Clinical Trial Designs for Neuromodulation in Chronic Spinal Cord Injury Using Epidural Stimulation

STUDY DESIGN This is a narrative review focused on specific challenges related to adequate controls that arise in neuromodulation clinical trials involving perceptible stimulation and physiological effects of stimulation activation. OBJECTIVES 1) To present the strengths and limitations of available clinical trial research designs for the testing of epidural stimulation to improve recovery after spinal cord injury. 2) To describe how studies can control for the placebo effects that arise due to surgical implantation, the physical presence of the battery, generator, control interfaces, and rehabilitative activity aimed to promote use-dependent plasticity. 3) To mitigate Hawthorne effects that may occur in clinical trials with intensive supervised participation, including rehabilitation.
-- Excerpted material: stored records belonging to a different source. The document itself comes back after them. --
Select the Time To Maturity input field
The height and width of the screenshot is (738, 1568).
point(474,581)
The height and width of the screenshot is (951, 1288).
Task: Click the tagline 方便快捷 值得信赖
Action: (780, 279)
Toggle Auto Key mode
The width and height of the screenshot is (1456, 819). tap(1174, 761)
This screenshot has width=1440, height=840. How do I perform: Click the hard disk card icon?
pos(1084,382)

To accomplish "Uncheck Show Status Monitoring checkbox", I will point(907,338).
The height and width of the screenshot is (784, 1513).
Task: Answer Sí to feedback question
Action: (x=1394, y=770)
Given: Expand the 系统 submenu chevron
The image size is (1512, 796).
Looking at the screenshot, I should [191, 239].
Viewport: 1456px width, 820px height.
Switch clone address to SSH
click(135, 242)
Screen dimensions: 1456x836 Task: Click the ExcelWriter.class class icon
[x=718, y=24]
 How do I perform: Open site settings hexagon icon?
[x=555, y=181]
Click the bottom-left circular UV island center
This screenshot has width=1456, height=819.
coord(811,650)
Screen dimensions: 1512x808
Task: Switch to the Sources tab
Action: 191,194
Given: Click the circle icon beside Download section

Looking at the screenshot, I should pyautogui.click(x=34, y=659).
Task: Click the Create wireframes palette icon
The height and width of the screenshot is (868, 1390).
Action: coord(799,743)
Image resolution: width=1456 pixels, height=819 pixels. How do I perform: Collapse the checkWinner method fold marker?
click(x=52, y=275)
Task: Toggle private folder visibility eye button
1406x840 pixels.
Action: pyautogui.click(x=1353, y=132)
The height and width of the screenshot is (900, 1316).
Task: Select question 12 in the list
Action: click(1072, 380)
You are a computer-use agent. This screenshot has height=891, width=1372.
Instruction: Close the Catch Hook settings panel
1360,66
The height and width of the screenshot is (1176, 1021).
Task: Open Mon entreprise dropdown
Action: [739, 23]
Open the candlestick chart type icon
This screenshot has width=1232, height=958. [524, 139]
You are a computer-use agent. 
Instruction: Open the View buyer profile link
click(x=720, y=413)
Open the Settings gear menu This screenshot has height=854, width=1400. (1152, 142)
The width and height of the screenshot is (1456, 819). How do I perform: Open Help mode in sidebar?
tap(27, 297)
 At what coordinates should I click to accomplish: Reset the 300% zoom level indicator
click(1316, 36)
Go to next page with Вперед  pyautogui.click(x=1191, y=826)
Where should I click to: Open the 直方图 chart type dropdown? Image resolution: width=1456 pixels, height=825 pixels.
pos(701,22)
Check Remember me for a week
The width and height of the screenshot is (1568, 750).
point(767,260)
MATERIALS AND METHODS Focused literature review of neuromodulation clinical trials with integration to the specific context of epidural stimulation for persons with chronic spinal cord injury. CONCLUSIONS Standard of care control groups fail to control for the multiple effects of knowledge of having undergone surgical procedures, having implanted stimulation systems, and being observed in a clinical trial. The irreducible effects that have been identified as "placebo" require sham controls or comparison groups in which both are implanted with potentially active devices and undergo similar rehabilitative training.